The grade is based on SecurityScorecard’s trusted, transparent ratings methodology backed by data collected on millions of global organizations, and includes data on:

• Network Security: checks for high risk or insecure open ports within your network
• DNS Health: measures your registered domains and checks that no malicious events have occurred in your DNS history
• Patching Cadence: monitors how promptly patches are applied to your network
• Endpoint Security: tracks metadata related to operating systems, web browsers and active plug-ins
• IP Reputation: measures malware exposure based on OSINT and third-party threat feeds
• Application Security: monitors known exploitable conditions based on threat intelligence, CVE and Blackhat databases
• Cubit Score: checks a variety of security issues that may be present based on threat intelligence, flagged IP addresses and more
• Hacker Chatter: analyzes underground hacker chatter activity
• Information Leak: looks for compromised credentials being circulated on the dark web and other nefarious channels and finally
• Social Engineering: determines your potential for falling victim to a social engineering attack.

Most importantly, the service provides deep analysis of any discovered vulnerabilities. Following a similar methodology used by cyber analysts in the CompTIA ISAO, the Cyber Risk Rating offers a clear understanding of a risk and what mitigations are available to resolve it. Actionable steps can help improve your organization’s score. You can even devise a customized plan to reach the score you want for your organization.

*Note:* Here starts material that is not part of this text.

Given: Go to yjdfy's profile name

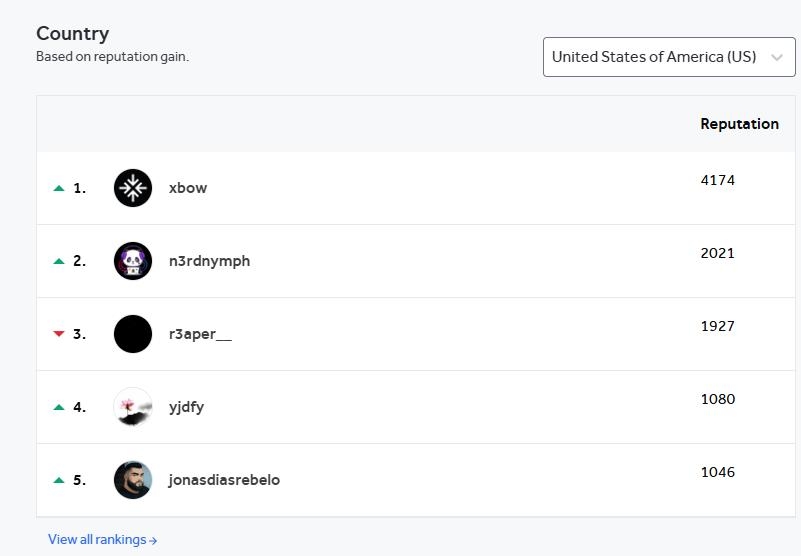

Are You on the Cybersecurity Honor Roll?

When the CompTIA ISAO Cyber Risk Rating was launched in October, the average score of all organizations initially tracked by the CompTIA ISAO was 81 or a B. Only 19% had an A. Two months later, we are monitoring approximately 150 more organizations, and the average across them has increased to an 82. Even better, 31% of all companies have now earned an A grade. Clearly there is room for even more improvement, but we are seeing steady improvements in members’ scores over time.

Additionally, the CompTIA ISAO is tracking MSP vendors and publishing the MSP Supply Chain Cyber Risk Rating. This rating classifies vendors by technology, i.e., backup vendors, RMM vendors, etc., and shows the average rating for the technology category. This allows CompTIA ISAO members to ask their vendor partners for their Cyber Risk Rating score, compared to the average. While we are not calling out individual vendors, we believe this method of tracking the MSP supply chain will help MSPs have more transparency and confidence in how their vendor partners are addressing their own cybersecurity posture.

Other benefits of the Cyber Risk Rating for CompTIA ISAO members include direct access to the SecurityScorecard customer success team, access to summary and detailed reporting to share with customers, prospects and business partners, and the ability to monitor up to 24 of their own customers—all included in CompTIA ISAO membership. We are really excited about this new partnership and the tools this provides to help members improve, measure and report on their cybersecurity posture, not to mention monitor the health of their supply chain. A true win-win for everyone.

MJ Shoer is Senior Vice President at CompTIA and Executive Director of the CompTIA ISAO.